Benapenem is a novel
carbapenem. The objective of this study was to determine the pharmacokinetic (PK)/pharmacodynamic (PD) cutoff values and evaluate the optimal administration regimens of
benapenem for the treatment of
bacterial infections via PK/PD modeling and simulation.
Ertapenem was used as a control. Infected mice received an intravenous (i.v.) injection of
benapenem or
ertapenem of 14.6, 58.4, or 233.6 mg/kg of
body weight, and the PK/PD profiles were evaluated. The MICs were determined by using a 2-fold
agar dilution method. Mathematical models were developed to characterize the pharmacokinetic profile of
benapenem in humans and mice.

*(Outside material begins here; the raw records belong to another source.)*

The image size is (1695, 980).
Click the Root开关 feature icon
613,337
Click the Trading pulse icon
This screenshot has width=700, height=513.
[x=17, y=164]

Monte Carlo simulations were employed to determine the cutoff values and the appropriate
benapenem dosing regimens for the treatment of
infections caused by clinical isolates of Enterobacteriaceae Two 2-compartment models were developed to describe the PK profiles of
benapenem in humans and mice. A two-site binding model was applied to fit the protein binding in mouse plasma. Through correlation analysis, the percentage of the time that the free drug concentration remains above the MIC (%fT>MIC) was determined to be the
indicator of efficacy. Results from the simulation showed that the probability of target attainment (PTA) against the tested isolates was over 90% with the dosing regimens studied. The PK/PD cutoff value of
benapenem was 1 mg/liter at a %fT>MIC of 60% when given at a dose of 1,000 mg/day by i.v. drip for 0.5 h. The established model provides a better understanding of the pharmacological properties of
benapenem for the treatment of
Enterobacteriaceae infections. The proposed PK/PD cutoff value suggests that
benapenem is a promising antibacterial against the Enterobacteriaceae The cutoff value of 1 mg/liter may be a useful guide for the clinical use of
benapenem and for surveillance for
benapenem resistance.